**SOURCE MATERIAL**
◇ ◇ ◇ ◇ ◇

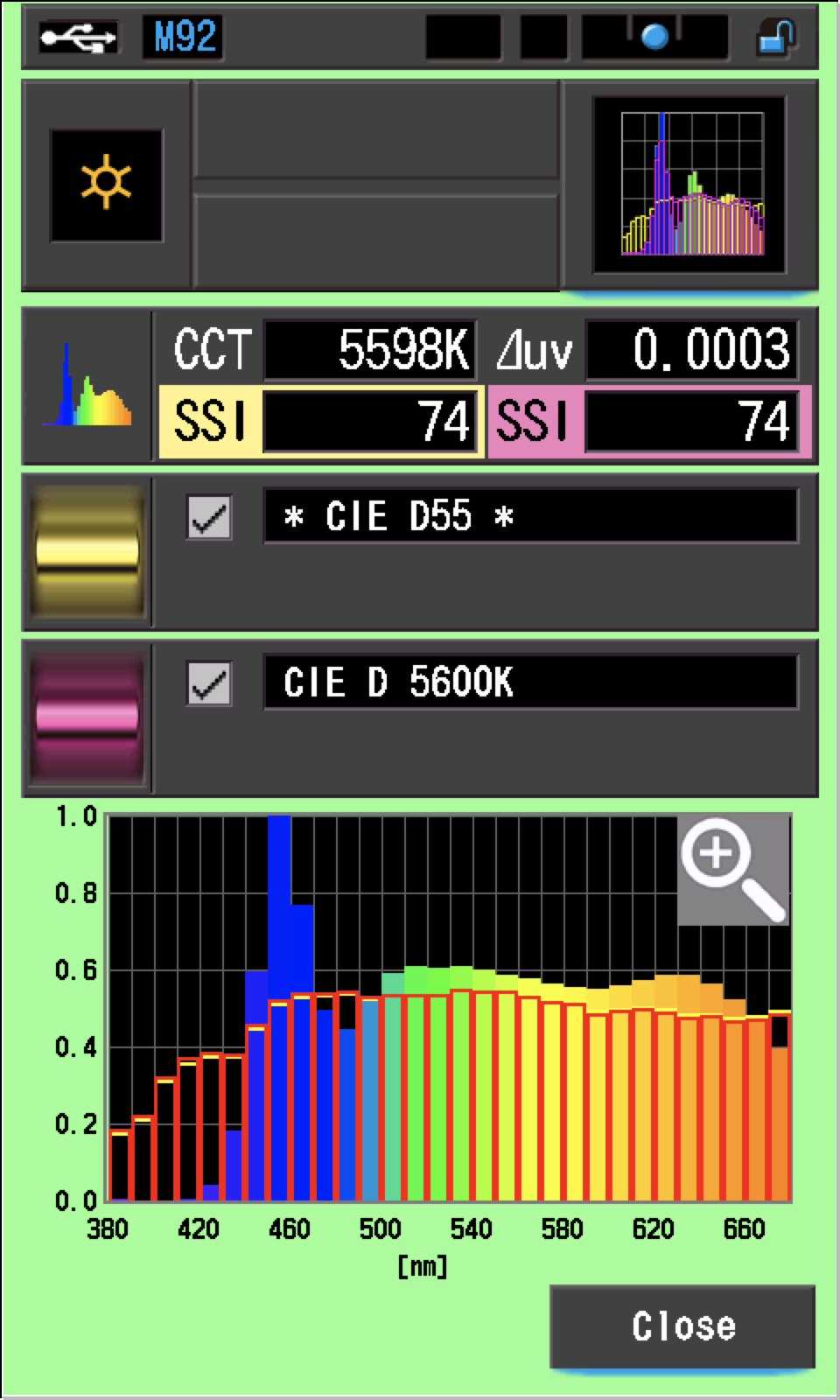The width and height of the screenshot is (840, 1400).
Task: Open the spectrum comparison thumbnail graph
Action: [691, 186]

◇ ◇ ◇ ◇ ◇

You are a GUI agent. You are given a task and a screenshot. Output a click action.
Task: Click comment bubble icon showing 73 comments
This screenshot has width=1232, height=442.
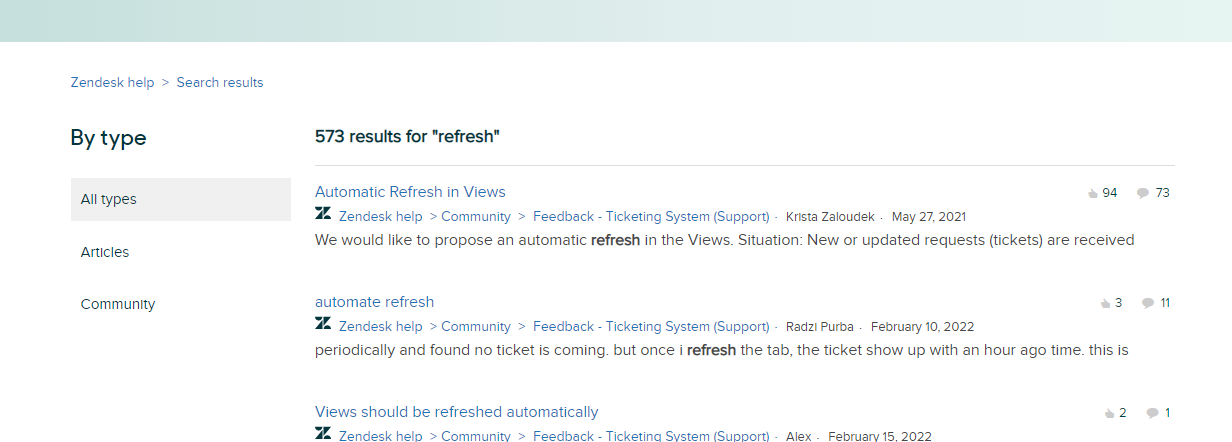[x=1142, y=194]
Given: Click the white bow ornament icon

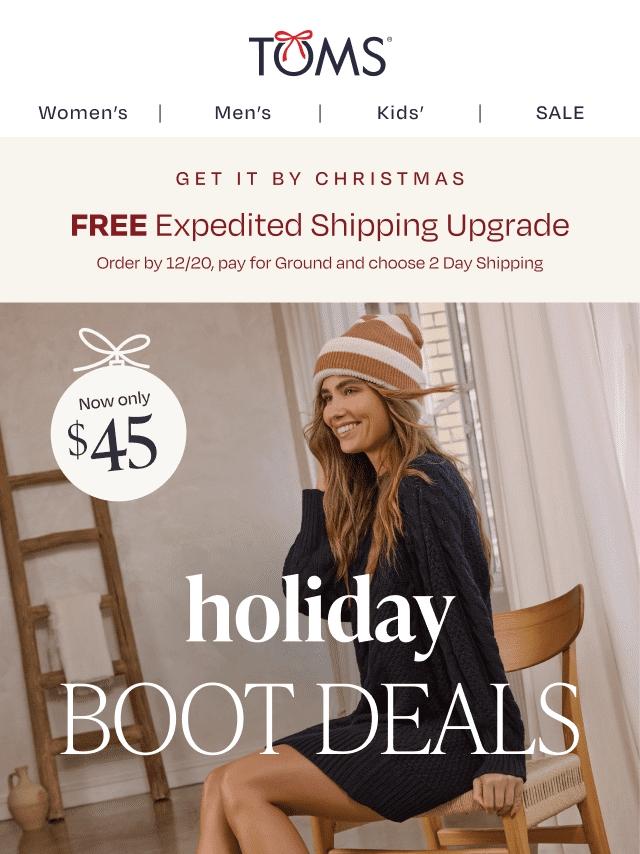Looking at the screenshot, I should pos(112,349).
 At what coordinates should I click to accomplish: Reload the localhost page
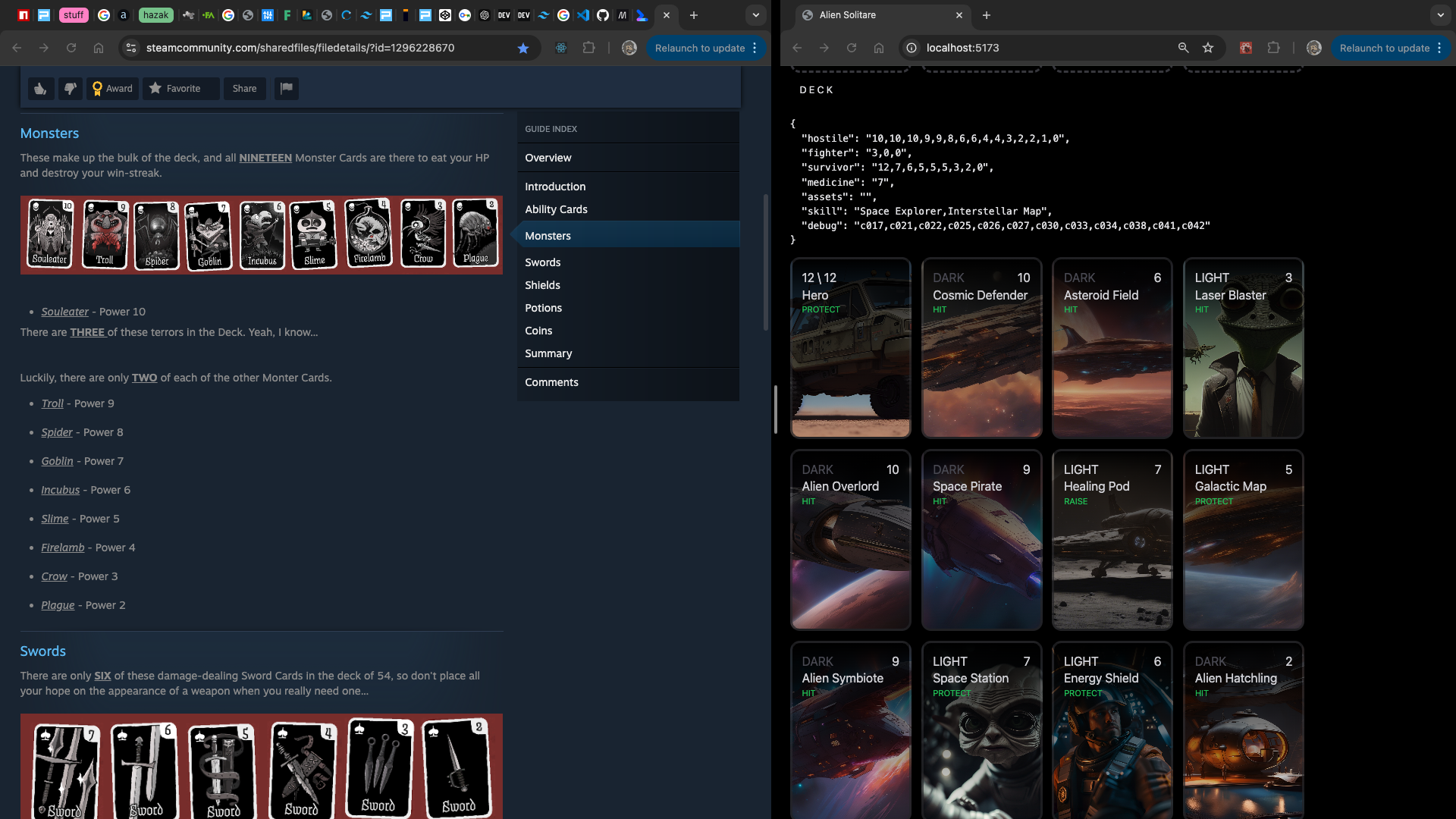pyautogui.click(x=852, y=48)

◇ ◇ ◇ ◇ ◇

**INSTRUCTIONS FOR THE TASK**
Rewrite the material starting at the line containing "You are a GUI" and ending at the line containing "pyautogui.click(x=852, y=48)", replacing "icon" with "symbol" and changing nothing else. Leave the pictures out.

**EXPECTED ANSWER**
You are a GUI agent. You are given a task and a screenshot. Output a click action.
Task: Click comment bubble symbol showing 73 comments
This screenshot has width=1232, height=442.
[x=1142, y=194]
Given: Click the white bow ornament symbol

Looking at the screenshot, I should pos(112,349).
 At what coordinates should I click to accomplish: Reload the localhost page
pyautogui.click(x=852, y=48)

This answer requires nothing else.